The problem. Would you quote the material below from its first line through the line containing "This screenshot has height=600, width=1024.", exactly and with both ends included?

++++ Task material ++++

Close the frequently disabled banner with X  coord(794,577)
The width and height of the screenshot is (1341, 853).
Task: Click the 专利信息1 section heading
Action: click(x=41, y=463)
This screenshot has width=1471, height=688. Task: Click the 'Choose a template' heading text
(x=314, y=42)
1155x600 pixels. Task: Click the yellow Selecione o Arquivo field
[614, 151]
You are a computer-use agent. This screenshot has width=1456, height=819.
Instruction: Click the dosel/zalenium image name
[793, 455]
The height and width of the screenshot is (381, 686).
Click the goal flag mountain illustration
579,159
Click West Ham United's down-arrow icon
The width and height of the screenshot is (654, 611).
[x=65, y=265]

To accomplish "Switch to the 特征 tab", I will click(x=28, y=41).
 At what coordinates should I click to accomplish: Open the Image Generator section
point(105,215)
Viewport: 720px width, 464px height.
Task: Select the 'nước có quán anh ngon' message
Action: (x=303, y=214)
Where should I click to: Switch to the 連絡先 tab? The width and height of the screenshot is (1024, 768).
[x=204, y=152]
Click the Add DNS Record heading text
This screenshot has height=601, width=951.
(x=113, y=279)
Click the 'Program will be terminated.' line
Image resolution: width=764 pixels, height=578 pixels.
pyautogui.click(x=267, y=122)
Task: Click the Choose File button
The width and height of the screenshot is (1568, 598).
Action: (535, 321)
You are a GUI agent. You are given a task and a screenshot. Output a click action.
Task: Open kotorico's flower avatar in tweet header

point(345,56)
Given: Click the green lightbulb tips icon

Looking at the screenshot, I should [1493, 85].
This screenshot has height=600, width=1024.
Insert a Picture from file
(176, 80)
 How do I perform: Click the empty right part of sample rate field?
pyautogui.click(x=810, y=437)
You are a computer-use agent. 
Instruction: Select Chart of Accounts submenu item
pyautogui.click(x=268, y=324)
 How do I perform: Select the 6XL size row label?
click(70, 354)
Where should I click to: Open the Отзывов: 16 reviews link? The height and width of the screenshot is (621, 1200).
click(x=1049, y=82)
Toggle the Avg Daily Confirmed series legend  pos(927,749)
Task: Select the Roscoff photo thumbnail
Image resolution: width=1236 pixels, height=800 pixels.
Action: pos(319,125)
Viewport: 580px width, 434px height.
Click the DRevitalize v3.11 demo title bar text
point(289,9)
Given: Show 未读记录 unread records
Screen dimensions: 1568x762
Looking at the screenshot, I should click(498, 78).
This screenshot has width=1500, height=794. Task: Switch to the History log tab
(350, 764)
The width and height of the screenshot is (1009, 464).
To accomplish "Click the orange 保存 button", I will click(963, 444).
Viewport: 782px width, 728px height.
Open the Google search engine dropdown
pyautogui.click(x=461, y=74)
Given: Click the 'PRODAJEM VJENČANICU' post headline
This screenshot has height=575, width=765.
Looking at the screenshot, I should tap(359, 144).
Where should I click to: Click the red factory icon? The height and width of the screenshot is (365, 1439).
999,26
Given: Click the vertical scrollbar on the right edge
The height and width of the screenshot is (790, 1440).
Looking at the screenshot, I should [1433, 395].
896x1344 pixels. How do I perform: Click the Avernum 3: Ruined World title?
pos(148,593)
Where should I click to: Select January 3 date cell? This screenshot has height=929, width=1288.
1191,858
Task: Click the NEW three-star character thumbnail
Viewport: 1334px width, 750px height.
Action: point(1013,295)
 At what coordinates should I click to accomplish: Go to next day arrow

++++

Answer area.
Close the frequently disabled banner with X  coord(794,577)
The width and height of the screenshot is (1341, 853).
Task: Click the 专利信息1 section heading
Action: click(x=41, y=463)
This screenshot has width=1471, height=688. Task: Click the 'Choose a template' heading text
(x=314, y=42)
1155x600 pixels. Task: Click the yellow Selecione o Arquivo field
[614, 151]
You are a computer-use agent. This screenshot has width=1456, height=819.
Instruction: Click the dosel/zalenium image name
[793, 455]
The height and width of the screenshot is (381, 686).
Click the goal flag mountain illustration
579,159
Click West Ham United's down-arrow icon
The width and height of the screenshot is (654, 611).
[x=65, y=265]

To accomplish "Switch to the 特征 tab", I will click(x=28, y=41).
 At what coordinates should I click to accomplish: Open the Image Generator section
point(105,215)
Viewport: 720px width, 464px height.
Task: Select the 'nước có quán anh ngon' message
Action: (x=303, y=214)
Where should I click to: Switch to the 連絡先 tab? The width and height of the screenshot is (1024, 768).
[x=204, y=152]
Click the Add DNS Record heading text
This screenshot has height=601, width=951.
(x=113, y=279)
Click the 'Program will be terminated.' line
Image resolution: width=764 pixels, height=578 pixels.
pyautogui.click(x=267, y=122)
Task: Click the Choose File button
The width and height of the screenshot is (1568, 598).
Action: (535, 321)
You are a GUI agent. You are given a task and a screenshot. Output a click action.
Task: Open kotorico's flower avatar in tweet header

point(345,56)
Given: Click the green lightbulb tips icon

Looking at the screenshot, I should [1493, 85].
This screenshot has height=600, width=1024.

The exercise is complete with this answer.